6.3.7　插入失活法

插入失活法也是一种基因定位研究法，其基本原理是将特定的DNA随机插入重组DNA分子中，获得一系列插入重组子，根据其突变的类型鉴定失活的基因，进一步利用此插入DNA作为标记物，对失活基因进行定位。插入失活法主要有以下两种形式。

（1）接头插入突变：通过在重组DNA分子中随机引入序列已知的合成接头，使目的基因失活，从而确定克隆基因的位置。一般的方法是，在合适的条件下用DNaseⅠ随机切割重组DNA分子，然后，用EcoR Ⅰ甲基化酶处理线状DNA分子，钝化分子内部原有的EcoR Ⅰ识别和切割位点。再用DNA聚合酶Ⅰ将线状DNA分子的两端补平，在连接酶的作用下在此平末端接上EcoRⅠ接头，进一步用EcoRⅠ酶消化，经T4DNA连接酶作用使DNA分子重新环化，转化受体细胞后再次进行筛选鉴定。由于EcoRⅠ接头的插入可能导致克隆化目的基因的失活，因此一旦发现目的基因失活，便可通过接头插入位点，将克隆化目的基因位置确定下来。此外，也可采用识别和切割切点频繁出现的限制性核酸内切酶部分消化重组DNA分子的方法引入接头，进行插入失活基因定位。从理论上来讲，插入位点越多、越均匀，目的基因的定位越精确。但是，当待检测的外源DNA片段过长，且酶切位点分布不均匀甚至没有合适的酶切位点可用时，这种方法并不适用。

（2）转座子诱变：采用转座子（transposon）随机插入失活目的基因的方法也能进行目的基因的定位研究。与最早发现的玉米植物转座子相似，细菌中也有特定的转座子，且一般存在于某些质粒或噬菌体的基因组中，它们自身不能自主复制，但往往含有抗生素抗性基因。因此，将含有转座子的质粒或噬菌体引入克隆细胞，经过一段时间培养后，质粒或噬菌体DNA上的转座子有可能转移到待测重组DNA分子上，并且这种转座子的插入是随机发生的。从这些细胞所形成的菌落中分别制备重组质粒，然后转化合适的受体细胞，通过对重组质粒上原有表型特征和转座子抗生素抗性标记的选择，鉴定出含转座子诱变质粒的转化子。
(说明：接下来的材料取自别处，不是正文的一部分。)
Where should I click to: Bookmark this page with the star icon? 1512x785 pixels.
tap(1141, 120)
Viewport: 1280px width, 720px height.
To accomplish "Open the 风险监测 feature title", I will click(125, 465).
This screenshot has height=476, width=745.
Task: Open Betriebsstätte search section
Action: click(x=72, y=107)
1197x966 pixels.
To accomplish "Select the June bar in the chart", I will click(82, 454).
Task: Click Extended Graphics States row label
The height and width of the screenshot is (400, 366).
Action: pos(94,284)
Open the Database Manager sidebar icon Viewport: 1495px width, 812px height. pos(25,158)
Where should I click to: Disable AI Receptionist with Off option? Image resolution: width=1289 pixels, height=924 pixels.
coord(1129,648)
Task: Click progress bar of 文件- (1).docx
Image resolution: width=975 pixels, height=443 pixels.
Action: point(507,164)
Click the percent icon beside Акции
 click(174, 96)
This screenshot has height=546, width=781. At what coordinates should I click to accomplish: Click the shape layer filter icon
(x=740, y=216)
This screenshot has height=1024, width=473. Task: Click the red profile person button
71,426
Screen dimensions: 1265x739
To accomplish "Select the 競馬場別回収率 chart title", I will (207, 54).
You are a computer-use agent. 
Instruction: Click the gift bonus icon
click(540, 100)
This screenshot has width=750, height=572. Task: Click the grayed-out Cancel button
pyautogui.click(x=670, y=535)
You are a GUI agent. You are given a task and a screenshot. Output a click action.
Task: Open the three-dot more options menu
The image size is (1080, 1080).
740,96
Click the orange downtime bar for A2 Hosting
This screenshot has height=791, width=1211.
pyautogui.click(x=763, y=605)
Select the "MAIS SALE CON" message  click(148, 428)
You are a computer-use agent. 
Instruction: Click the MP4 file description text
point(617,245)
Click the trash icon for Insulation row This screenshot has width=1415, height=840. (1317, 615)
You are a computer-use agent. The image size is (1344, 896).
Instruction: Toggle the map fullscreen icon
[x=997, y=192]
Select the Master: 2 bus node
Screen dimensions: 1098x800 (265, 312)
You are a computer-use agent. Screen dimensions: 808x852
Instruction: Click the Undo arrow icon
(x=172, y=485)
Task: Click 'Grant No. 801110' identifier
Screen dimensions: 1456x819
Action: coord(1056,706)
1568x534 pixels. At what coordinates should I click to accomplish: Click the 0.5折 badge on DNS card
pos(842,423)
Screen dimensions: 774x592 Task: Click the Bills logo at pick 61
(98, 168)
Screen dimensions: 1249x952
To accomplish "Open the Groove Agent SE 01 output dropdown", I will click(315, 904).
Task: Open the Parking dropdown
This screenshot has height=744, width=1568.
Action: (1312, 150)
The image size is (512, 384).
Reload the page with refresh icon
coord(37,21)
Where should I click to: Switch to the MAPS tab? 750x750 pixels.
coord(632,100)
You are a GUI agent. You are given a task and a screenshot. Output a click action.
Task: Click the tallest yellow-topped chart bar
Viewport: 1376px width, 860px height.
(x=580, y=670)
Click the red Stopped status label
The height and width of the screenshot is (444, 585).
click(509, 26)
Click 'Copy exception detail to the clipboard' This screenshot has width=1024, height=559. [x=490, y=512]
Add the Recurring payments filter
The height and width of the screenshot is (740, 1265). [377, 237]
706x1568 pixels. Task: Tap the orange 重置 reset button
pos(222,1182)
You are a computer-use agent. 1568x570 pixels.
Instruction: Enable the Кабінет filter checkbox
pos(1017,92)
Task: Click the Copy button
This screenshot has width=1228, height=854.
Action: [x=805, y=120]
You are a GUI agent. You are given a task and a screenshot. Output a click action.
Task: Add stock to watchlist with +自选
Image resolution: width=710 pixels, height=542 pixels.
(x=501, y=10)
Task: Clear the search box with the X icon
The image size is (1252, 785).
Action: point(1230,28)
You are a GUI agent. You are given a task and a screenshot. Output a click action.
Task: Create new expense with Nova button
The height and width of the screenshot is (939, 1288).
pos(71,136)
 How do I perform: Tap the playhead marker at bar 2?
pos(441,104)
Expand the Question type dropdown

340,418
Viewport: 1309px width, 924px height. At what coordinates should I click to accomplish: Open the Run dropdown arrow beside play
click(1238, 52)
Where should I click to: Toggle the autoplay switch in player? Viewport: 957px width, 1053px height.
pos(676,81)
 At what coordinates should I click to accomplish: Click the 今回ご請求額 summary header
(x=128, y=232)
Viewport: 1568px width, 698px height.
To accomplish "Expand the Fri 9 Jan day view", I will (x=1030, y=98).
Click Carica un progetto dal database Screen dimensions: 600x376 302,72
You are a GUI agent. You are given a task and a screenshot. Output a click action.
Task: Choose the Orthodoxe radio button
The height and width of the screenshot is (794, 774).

再次分离重组质粒，根据转座子和重组质粒的限制性核酸内切酶酶切图谱，确定转座子插入的位点，然后根据每个选择转化子的目的基因遗传表型表达与否，进一步定位目的基因。

上述过程中，携带转座子的质粒或噬菌体DNA转化含有待检测重组质粒的细菌细胞时，转座子既可转移在重组质粒上，也有可能直接插入细菌染色体DNA上，因而重组质粒接受转座子的能力极为有限。即使转座子能随机插入重组质粒中，也可能导致双质粒的同时存在，不利于后续操作。一种改进的方法是先通过质粒或噬菌体DNA转化的方法构建受体菌的染色体突变株，使得转座子定位在染色体DNA上的某个标记基因内。消除质粒或噬菌体DNA，然后将待测重组质粒转化这种受体菌突变株，利用重组质粒的筛选标记筛选转化子。当染色体上的转座子转移到重组质粒上时，原来被插入失活的染色体基因复原，因此利用这个标记基因的遗传表型可以筛选接受了转座子的重组子。